172 藁にも縋る
お読み頂きありがとうございます!
学校長の話によると、自身の魔力をそのまま火や水に変換する放出系魔法と、剣を媒介に発動させる【属性付与】ではそのプロセスが異なるらしい。
前者の場合、適正の有無は得意不得意程度の意味に過ぎない。しかし後者の場合には【属性紋】を使用する関係上、各属性の適正が必要不可欠なのだそうだ。
困ったことに “ 無属性体質 ” の俺には、その適正が1ミリもない。だから、【属性付与】を使用することができないのだという。
どうにも納得のいかない俺は、放課後、とある人物のもとを訪ねることにした。もう藁にも縋る思いである。
「なんだか、ここに来るのも久しぶりだなぁ」
空に浮かんでいるのか、それとも水面に浮かんでいるのか。

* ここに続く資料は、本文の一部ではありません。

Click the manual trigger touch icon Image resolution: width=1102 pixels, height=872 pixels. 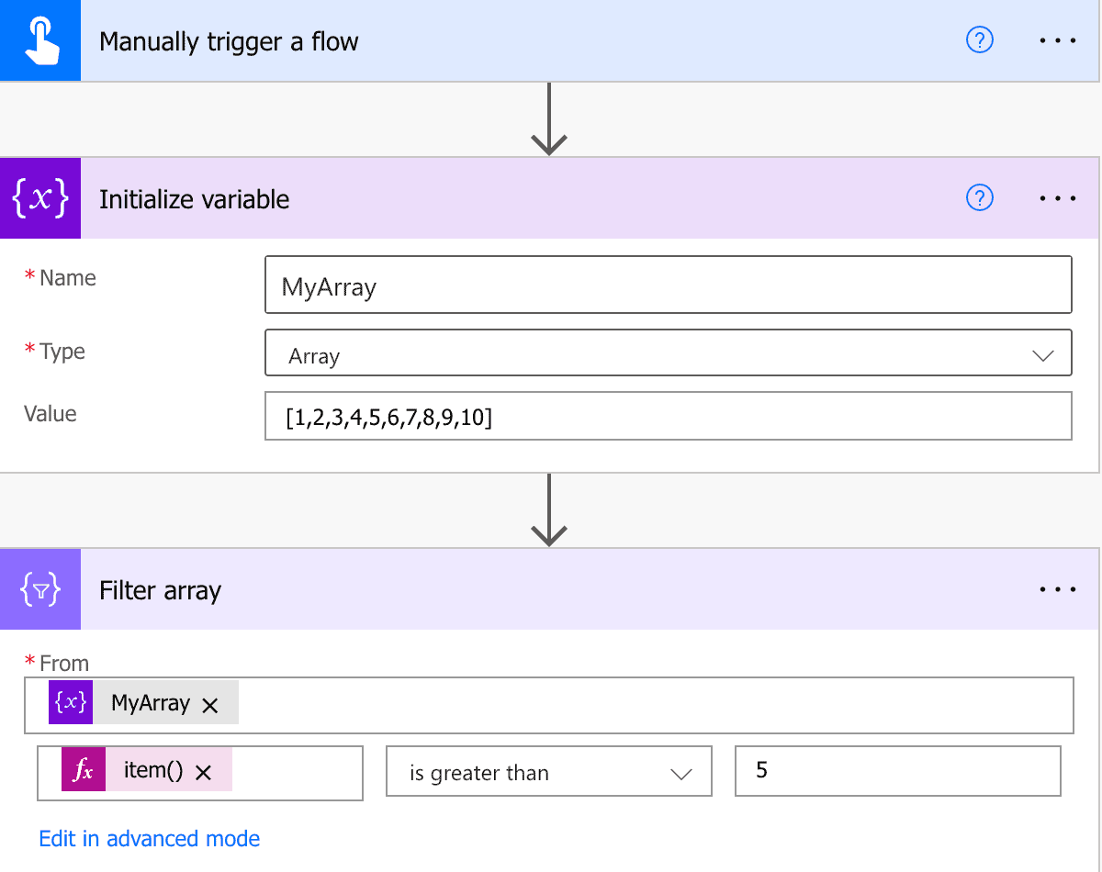pos(40,40)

この世のものとは思えない幻想的な空間にポツンと佇む一軒のお店。
「・・すぅすぅ」
店の扉を開くと、奥のカウンターにボーイッシュなイケメン風の美女が一人。三年前と全く変わらない肌艶と健康的な短髪で、気持ちのよさそうな寝息をたてている。
「アンヌさ~ん。起きてください」
「・・・・すぅすぅ」
「アヌえも~ん。助けて~!」
「・・・・すぅすぅ」
うんうん。これもいつも通り。起きる気配が微塵もないね。この人、一日にどれだけ寝ているんだろう。もしや、人生の八割ぐらい寝ないと死んじゃう病気にでもかかっているのだろうか。
でも今回はすみません。無理やり起こさせて頂きます。あなたの起こし方はすでに心得ているので。
嗚呼エリーよ、ついにお前直伝の秘技を使う時がきたみたいだ。フッ。華麗にキメてみせようじゃないか。必殺 “ 師匠起こし ”!
「オ・キ・ロ」
純度百パーセント本気の殺意を込めた低~い声音。それを言の葉にのせて、形の良い耳からゆっくりと流し込むのだ。
「っ!?・・・フギャッ!」
するとどうだろう、魔道具屋『トイボックス』の店主 “ 居眠りのアンヌ ” (命名は俺)がビクンと飛び上がり、そのまま椅子から転げ落ちた。見事にクリーンヒットしたみたいだね。
妹よ、お兄ちゃん、ついにやったよ・・・。
「痛たたぁ・・・だ、誰だ。こんなイタズラをするのは!」
やがて不機嫌そうに腰をさすりながら立ち会がったアンヌさん。すっかりバッチリ目が覚めているご様子だ。
ちょっと申し訳ないけれど、こちらも緊急なのでどうか許してください。俺は心の中でしっかりと謝りつつ、その懐目掛けて、グンッと詰め寄る。
「アンヌさん。ちょっと俺の話を聞いてください! 緊急なんですッ!!」
「じぇ、ジェフリー君?!」
引き気味のアンヌさんは、涙目(演技)で縋りつく俺を見て目をパチクリ。驚いた様子で歓迎してくれたのだった。助けてアヌえも~ん!